D’une part, une hausse de l’offre de transports en commun à un niveau optimal semble réduire le besoin de les subventionner massivement. D’autre part une réduction des tarifs des transports en commun a d’autant plus de chances d’être efficace qu’elle est capable d’accueillir facilement les nouveaux passagers. Néanmoins, il est à noter que la plupart des modèles cités ci-dessus ne considèrent que de façon partielle l’impact de l’affluence dans les transports sur le bien-être total. Bien que certains de ces modèles intègrent, théoriquement, la capacité des réseaux de transport à réduire les temps d’attente des voyageurs, ou les temps de montée et de descente des wagons, la plupart ne les prennent finalement pas directement en compte au moment de l’estimation, du fait d’un manque de données. En outre, ces contributions négligent un paramètre important : la saturation au sein des transports en commun, qui augmente le coût généralisé des passagers. Haywood, Koning et Prud’homme (2017) estiment, ainsi, en étudiant les 14 lignes de métro de Paris, que, sans considérer les contraintes budgétaires des opérateurs de transports publics et sans considérer les externalités des autres modes de transport, une prise en compte appropriée de la congestion du métro (qui inclut des coûts généralisés de transports élevés pour les passagers) devrait aboutir à une tarification du métro supérieure de 72%. L’intégration explicite de tels phénomènes dans le coût généralisé des transports des modèles déjà mentionnés conduirait vraisemblablement à des niveaux de subvention optimaux plus faibles, voire à une augmentation du prix optimal des transports. 17

De Palma et al. (2017) constatent aussi que les coûts associés à la saturation des transports en commun sont élevés, singulièrement aux heures de pointe. Partant du constat qu’un certain nombre d’opérateurs pratiquent déjà des tarifs différenciés aux heures de pointe, ils en discutent les performances. La première difficulté a trait à la capacité des agents (singulièrement les travailleurs, le matin) à modifier leurs heures de départ et d’arrivée. Au-delà de cette difficulté, il semble que cette politique parvienne à réduire la saturation aux heures de pointe. L’effet d’une variation des tarifs serait d’ailleurs plus important lorsqu’ils sont augmentés aux heures de pointe que lorsqu’ils sont diminués aux heures creuses. Les deux autres mesures qu’ils discutent sont l’augmentation de la capacité de train et celle de leur fréquence. Comme cela a déjà été discuté ci-dessus, ce modèle théorique a été calibré pour la ligne A du RER parisien.

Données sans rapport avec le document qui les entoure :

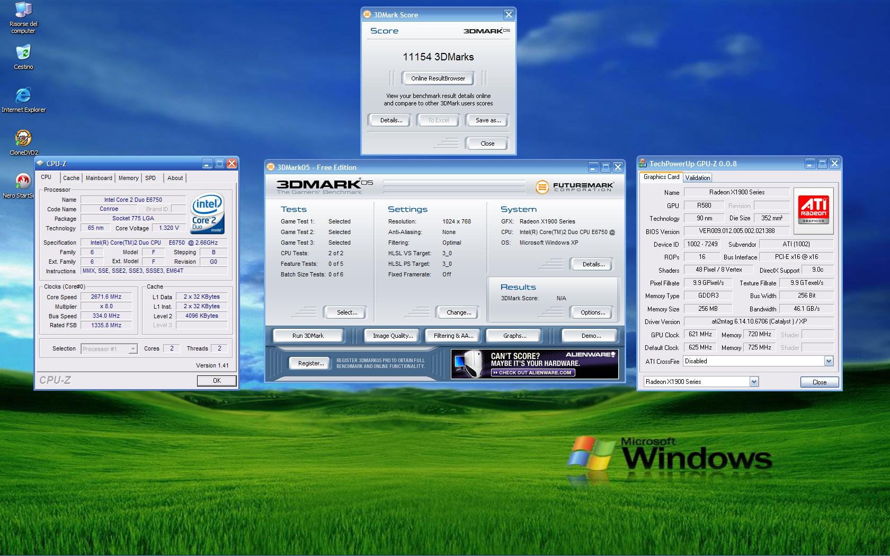Image resolution: width=890 pixels, height=556 pixels.
Task: Click the ATI Radeon logo in GPU-Z
Action: click(813, 210)
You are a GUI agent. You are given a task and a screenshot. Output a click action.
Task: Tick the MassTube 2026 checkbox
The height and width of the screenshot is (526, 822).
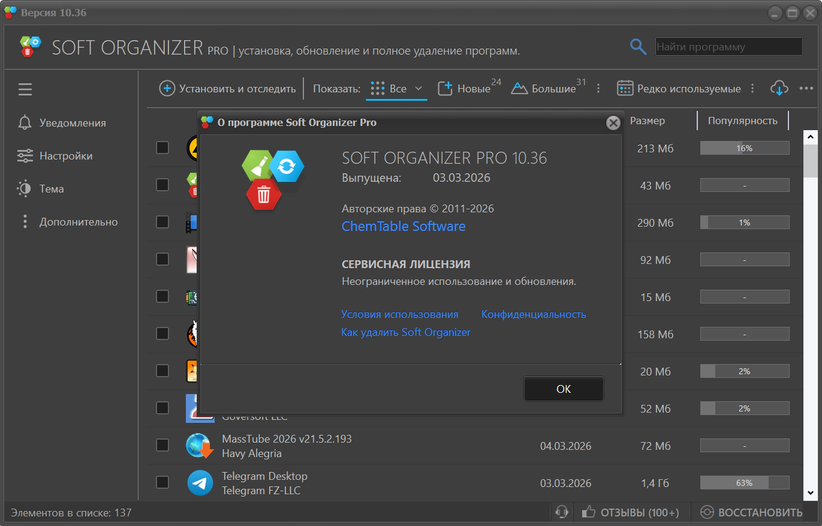162,445
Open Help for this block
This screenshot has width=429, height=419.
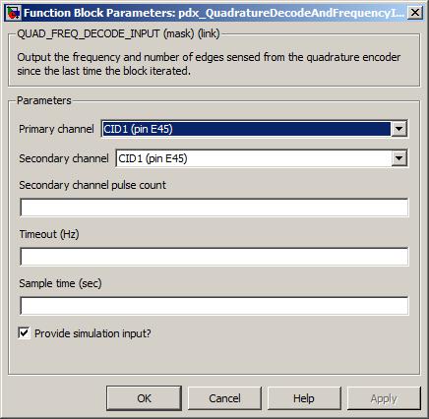pyautogui.click(x=304, y=398)
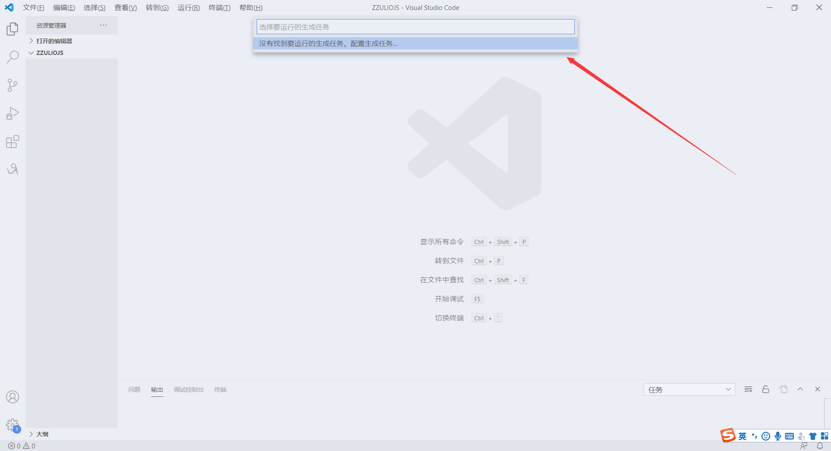Click errors and warnings count in status bar
The width and height of the screenshot is (831, 451).
tap(22, 446)
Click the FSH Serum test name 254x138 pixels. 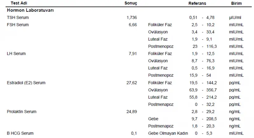[x=18, y=25]
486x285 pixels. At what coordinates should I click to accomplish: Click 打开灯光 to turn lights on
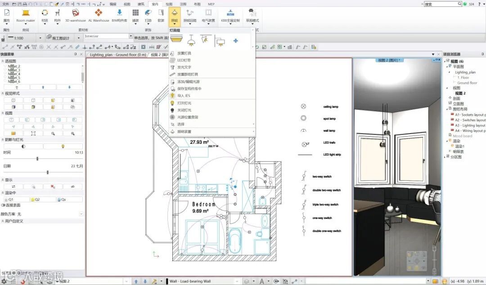click(x=184, y=103)
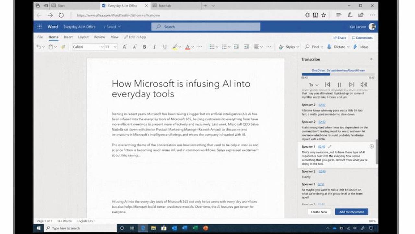Toggle bold formatting in the toolbar
Viewport: 415px width, 234px height.
pos(145,47)
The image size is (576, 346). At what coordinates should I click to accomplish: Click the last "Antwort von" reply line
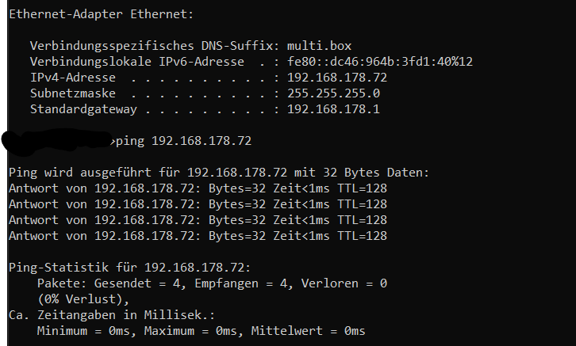198,236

Les résultats varient avec les scénarii considérés, mais il apparaît clairement que l’implémentation d’un tarif variable amène un gain de bien-être appréciable pour les utilisateurs.

17 Notons enfin que la présence de contraintes budgétaires élevées et de forts coûts d’opportunité d’utilisation

des fonds publics tend à augmenter le tarif optimal des transports en commun dans la majorité des contributions évoquées ci-dessus.